--- Objective ---
Reproduce every line of the material below, substituting "Objective" for each occurrence of "Task" and keeping all other text unchanged. Omit the pictures from the answer.

--- Input material ---
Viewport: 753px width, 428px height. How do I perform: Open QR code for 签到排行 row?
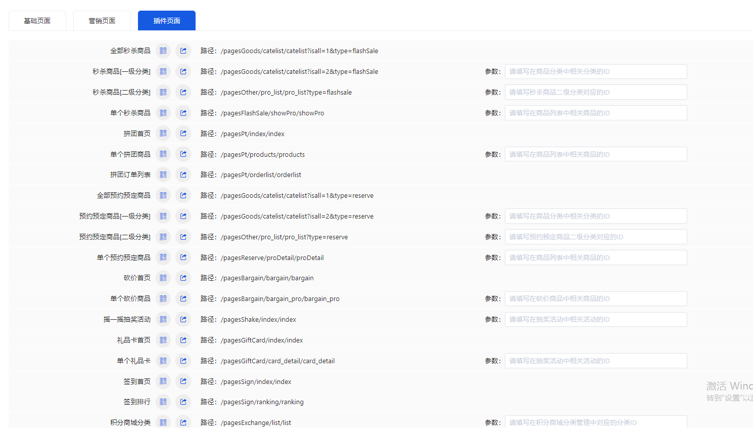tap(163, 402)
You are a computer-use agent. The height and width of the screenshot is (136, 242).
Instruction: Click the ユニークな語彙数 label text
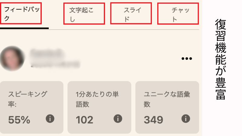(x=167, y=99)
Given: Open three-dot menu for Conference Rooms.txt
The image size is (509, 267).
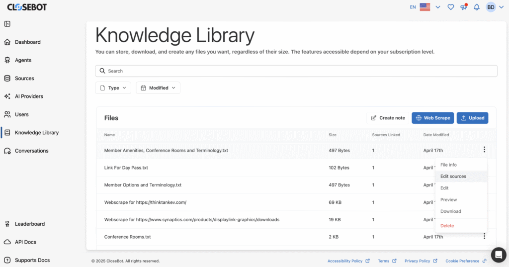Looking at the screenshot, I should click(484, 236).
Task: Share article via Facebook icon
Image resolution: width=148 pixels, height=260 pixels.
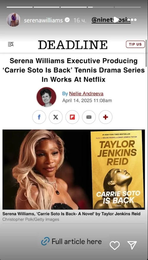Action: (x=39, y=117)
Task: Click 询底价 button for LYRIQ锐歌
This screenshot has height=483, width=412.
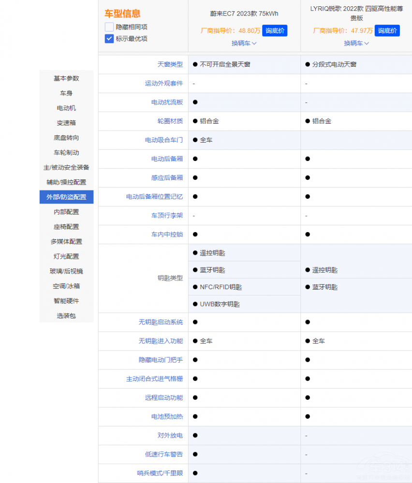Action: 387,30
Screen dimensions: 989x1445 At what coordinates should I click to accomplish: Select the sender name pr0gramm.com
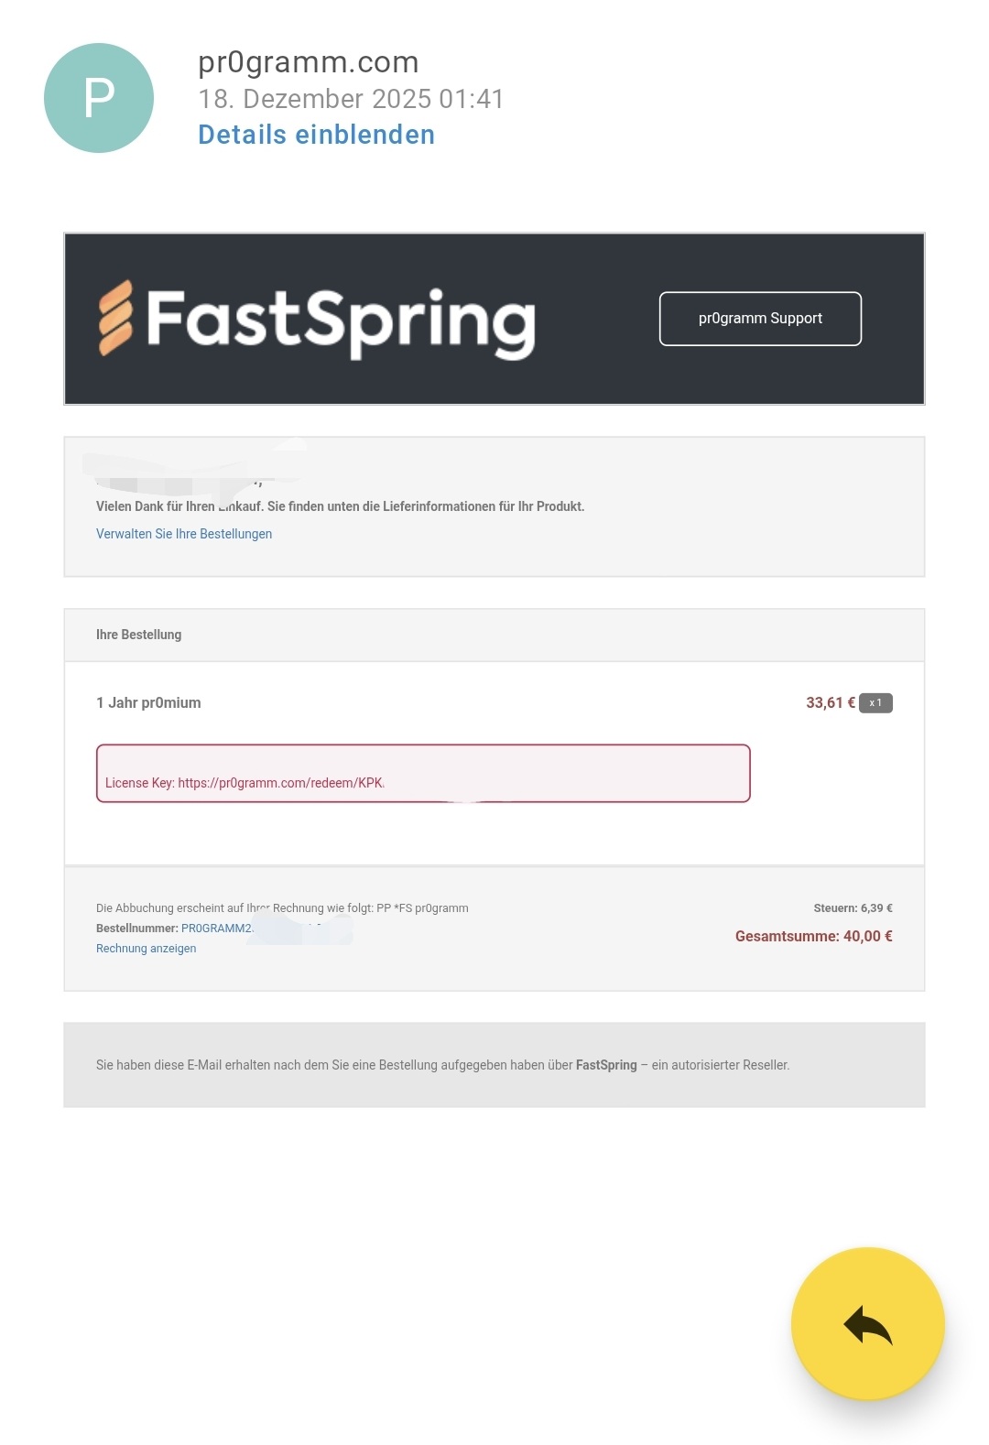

--- Task answer ---
Viewport: 753px width, 428px height. How do I perform: Open QR code for 签到排行 row?
tap(163, 402)
You are a computer-use agent. The height and width of the screenshot is (136, 242).
Instruction: Click the ユニークな語彙数 label text
(x=167, y=99)
Given: Open three-dot menu for Conference Rooms.txt
The image size is (509, 267).
Looking at the screenshot, I should click(484, 236).
Objective: Share article via Facebook icon
Image resolution: width=148 pixels, height=260 pixels.
Action: (x=39, y=117)
Objective: Click 询底价 button for LYRIQ锐歌
This screenshot has height=483, width=412.
Action: 387,30
Screen dimensions: 989x1445 At what coordinates should I click to accomplish: Select the sender name pr0gramm.com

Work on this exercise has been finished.